Giorgi D, Farina A, Grosso V, Gennaro A, Ceoloni C, Lucretti S - PLoS ONE (2013)

Bottom Line: All typical A, B and D genomes of wheat, as well as individual chromosomes from pasta (T. durum L.) and bread (T. aestivum L.) wheat, were flow-sorted, after FISHIS, at high purity.The joining of FISHIS labeling and flow sorting with the Next Generation Sequencing methodology will enforce genomics for more species, and by this mightier chromosome approach it will be possible to increase our knowledge about structure, evolution and function of plant genome to be used for crop improvement.It is also anticipated that this technique could contribute to analyze and sort animal chromosomes with peculiar cytogenetic abnormalities, such as copy number variations or cytogenetic aberrations.

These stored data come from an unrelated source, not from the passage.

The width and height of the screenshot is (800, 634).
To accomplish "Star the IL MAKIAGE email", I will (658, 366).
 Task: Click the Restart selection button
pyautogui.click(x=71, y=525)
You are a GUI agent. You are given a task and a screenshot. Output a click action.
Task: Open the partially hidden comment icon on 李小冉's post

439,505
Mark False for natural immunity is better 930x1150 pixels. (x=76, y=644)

View Article: PubMed Central - PubMed

Affiliation: ENEA-Italian National Agency for New Technologies, Energy and Sustainable Economic Development, CASACCIA Research Center, Rome, Italy.

ABSTRACT
The large size and complex polyploid nature of many genomes has often hampered genomics development, as is the case for several plants of high agronomic value. Isolating single chromosomes or chromosome arms via flow sorting offers a clue to resolve such complexity by focusing sequencing to a discrete and self-consistent part of the whole genome. The occurrence of sufficient differences in the size and or base-pair composition of the individual chromosomes, which is uncommon in plants, is critical for the success of flow sorting. We overcome this limitation by developing a robust method for labeling isolated chromosomes, named Fluorescent In situ Hybridization In suspension (FISHIS). FISHIS employs fluorescently labeled synthetic repetitive DNA probes, which are hybridized, in a wash-less procedure, to chromosomes in suspension following DNA alkaline denaturation. All typical A, B and D genomes of wheat, as well as individual chromosomes from pasta (T. durum L.) and bread (T. aestivum L.) wheat, were flow-sorted, after FISHIS, at high purity. For the first time in eukaryotes, each individual chromosome of a diploid organism, Dasypyrum villosum (L.) Candargy, was flow-sorted regardless of its size or base-pair related content. FISHIS-based chromosome sorting is a powerful and innovative flow cytogenetic tool which can develop new genomic resources from each plant species, where microsatellite DNA probes are available and high quality chromosome suspensions could be produced. The joining of FISHIS labeling and flow sorting with the Next Generation Sequencing methodology will enforce genomics for more species, and by this mightier chromosome approach it will be possible to increase our knowledge about structure, evolution and function of plant genome to be used for crop improvement. It is also anticipated that this technique could contribute to analyze and sort animal chromosomes with peculiar cytogenetic abnormalities, such as copy number variations or cytogenetic aberrations.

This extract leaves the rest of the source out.